My daughter chewed on her lip, looking decidedly unsure, and possibly wondering if I had a screw loose. Clara knows that there is an adult label for kids who bug you: “bully.” And like other children, she is eager to put her knowledge of adult labels to use. But, in the highly complicated universe of her elementary school, it is difficult to picture what adults actually mean by bully. From Clara’s point of view, all children pick on each other, in one way or another. That is her experience. I ought to know this, because whenever I listen to conversations between little girls in her class, I can’t decide whether to laugh or cry, they’re so outrageously cutting.
Some morning, one of them might come up to me and say: “Who’s prettier, Zoe or me?” Unlike adults, who suppress their feelings and make nice, and would therefore say, “Oh, I think you both look lovely,” young children insult one another with brutal frankness. “You’re prettier, by far—Zoe’s hair looks stupid,” a kid might respond.

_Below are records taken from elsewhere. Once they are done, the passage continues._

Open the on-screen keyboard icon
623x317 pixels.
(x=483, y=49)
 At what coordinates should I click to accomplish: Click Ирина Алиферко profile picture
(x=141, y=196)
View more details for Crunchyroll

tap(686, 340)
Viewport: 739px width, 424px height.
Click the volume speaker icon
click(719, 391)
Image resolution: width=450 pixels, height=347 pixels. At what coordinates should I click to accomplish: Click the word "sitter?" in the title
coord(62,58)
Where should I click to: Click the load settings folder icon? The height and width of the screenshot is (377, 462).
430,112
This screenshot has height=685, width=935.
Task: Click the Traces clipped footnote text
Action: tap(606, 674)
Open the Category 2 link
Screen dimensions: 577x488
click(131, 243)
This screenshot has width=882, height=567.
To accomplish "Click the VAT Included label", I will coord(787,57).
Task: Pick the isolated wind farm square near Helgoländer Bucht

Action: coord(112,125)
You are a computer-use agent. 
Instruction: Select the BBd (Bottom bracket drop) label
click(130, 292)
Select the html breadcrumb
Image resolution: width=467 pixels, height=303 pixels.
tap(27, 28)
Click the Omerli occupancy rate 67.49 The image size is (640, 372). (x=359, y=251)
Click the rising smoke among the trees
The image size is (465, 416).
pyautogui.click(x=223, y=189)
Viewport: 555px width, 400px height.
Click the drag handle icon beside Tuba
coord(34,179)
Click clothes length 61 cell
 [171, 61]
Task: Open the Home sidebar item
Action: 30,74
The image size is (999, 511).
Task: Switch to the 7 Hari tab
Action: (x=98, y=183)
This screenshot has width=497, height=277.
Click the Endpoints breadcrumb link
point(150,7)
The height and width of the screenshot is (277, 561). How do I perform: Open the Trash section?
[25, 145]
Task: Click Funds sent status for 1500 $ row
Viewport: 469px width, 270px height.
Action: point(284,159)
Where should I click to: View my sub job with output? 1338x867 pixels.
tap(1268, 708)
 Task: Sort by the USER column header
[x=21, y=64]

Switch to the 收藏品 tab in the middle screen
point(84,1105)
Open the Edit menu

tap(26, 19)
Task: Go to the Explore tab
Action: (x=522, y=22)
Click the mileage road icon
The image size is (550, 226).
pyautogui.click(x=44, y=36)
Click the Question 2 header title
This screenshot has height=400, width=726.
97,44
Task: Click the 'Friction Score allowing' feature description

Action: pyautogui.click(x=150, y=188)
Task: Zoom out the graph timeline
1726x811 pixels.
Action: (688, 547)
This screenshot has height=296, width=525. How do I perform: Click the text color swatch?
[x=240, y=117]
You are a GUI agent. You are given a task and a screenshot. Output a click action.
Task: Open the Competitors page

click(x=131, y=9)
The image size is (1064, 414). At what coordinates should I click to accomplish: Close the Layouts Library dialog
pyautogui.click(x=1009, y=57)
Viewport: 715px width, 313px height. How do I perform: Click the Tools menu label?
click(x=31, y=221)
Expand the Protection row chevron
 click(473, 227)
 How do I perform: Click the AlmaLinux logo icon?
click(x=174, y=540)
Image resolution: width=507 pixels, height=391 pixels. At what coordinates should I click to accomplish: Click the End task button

Under the circumstances, it is hard for children to pick out the “bullies” among all the garden-variety offenders who hurt their feelings—and whose feelings they hurt right back—on a daily basis. On reflection, Clara helpfully identified as “a bully” a boy who actually suffers from ADHD. He is hyperactive and impulsive, and will often throw chalk. In effect, he harasses her. Is that what adults mean by bullying? I asked the principal of Clara’s school. She said she would dearly like to see more information out there for parents on “what bullying is not.” In her view, bullying involves a powerful child picking on a weaker or less secure victim. She distinguishes this from peer aggression, which is also perceived to have increased in Canadian schools, although—again—there is little concrete data.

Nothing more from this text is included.